コロナの拡大により、政府が打ち出した緊急支援策「緊急小口資金」と「総合支援資金」の1年間の貸付額は約8,765億円となり、多くの人が生活に不安を感じていることがわかる。しかし無利子とはいえ、これはあくまで借金だ。国が貧困者に借金を背負わせているという、あまりにも悲惨な現状。生活困窮者の支援を行う『つくろい東京ファンド』の小林美穂子氏が「緊急小口資金」と「総合支援資金」のリアルをレポートする。

 昨年4月、新型コロナウィルス感染拡大に伴う緊急事態宣言により、失職や大幅な減収で生活困窮する人たちが溢れた。

 そこで、政府は緊急支援策を打ち出す。

 新型コロナで減収した人たちを対象にした特例貸付「緊急小口資金」と「総合支援資金」がそれだ。

 各自治体の社会福祉協議会(以下、社協)が窓口となった緊急小口資金と総合支援資金は無利子の貸付、つまり借金だ。

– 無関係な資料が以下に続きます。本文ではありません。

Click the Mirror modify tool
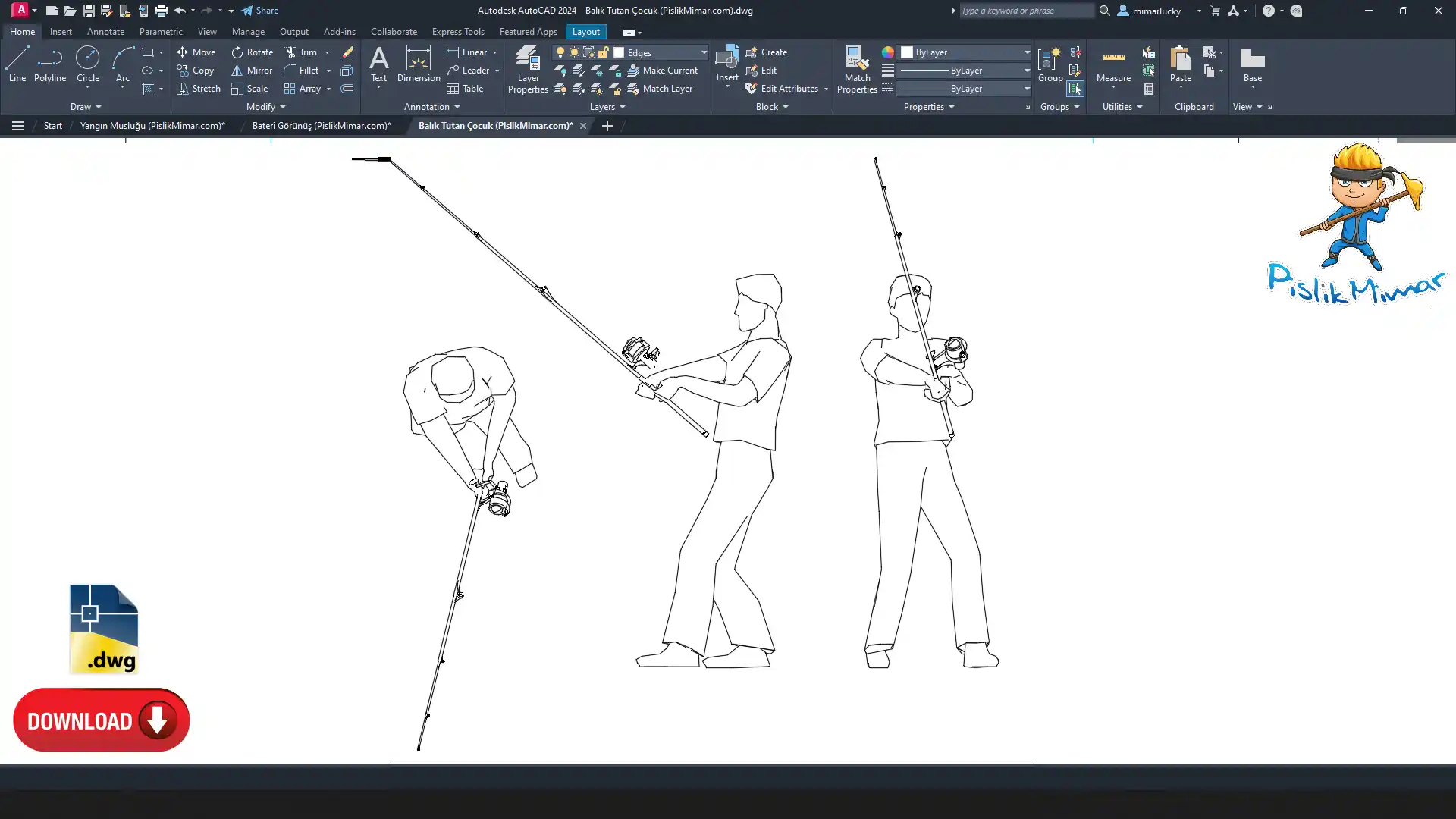 (252, 71)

 これらの貸付は昨年の3月25日に申請が開始され、当初は7月末までの短期施策のはずだった。ところが、その後もコロナは終息の兆しを見せず、すでに一年が経過。

「緊急小口資金」が一度のみ最大で20万円受けられる貸付なのに対し、「総合支援資金」は15万円(複数世帯は20万円)の貸付を3か月間受けることができる。申請期限はその後、9月末、12月末、3月末、来月6月末と4回延長されている。

 また総合支援資金については、貸付期間も最大9か月間までのびたため、緊急小口と総合支援資金を全部利用すれば、借受人は合計で最大200万円の借金を国からすることになる。

累計支給決定額8,765億円の衝撃

 昨年3月から今年の4月までの約一年の間に、この貸付を利用した累計件数は、なんと210万件超、その貸付額は8,765億円(2020.3.25~2021.4.24)を超えた。利用は世帯ベースであり、また重複して利用している人もいるので単純計算はできないが、少な目に見積もっても100人に1人が貸付を利用していると考えてよいだろう。

 2008年秋のリーマンショック後の3年間での貸付件数が約20万5000件、貸付額が約82億円だったことを考えれば、今回の新型コロナの長引く影響がどれほど多くの職種にダメージを与え、人々の生活を危機に陥れているかがわかる。

 これほど多くの人々が、これだけの金額を借りなければ生活が成り立たなくなっているという事実を考えるだけで、貧困が拡大、深刻化していることがわかろうというものだ。

 しかも無利子とはいえ、あくまで借金。国が生活に困窮した人々に借金を背負わせている。「自助」に頼り続けるこの国に、「公助」の姿は依然見えてこない。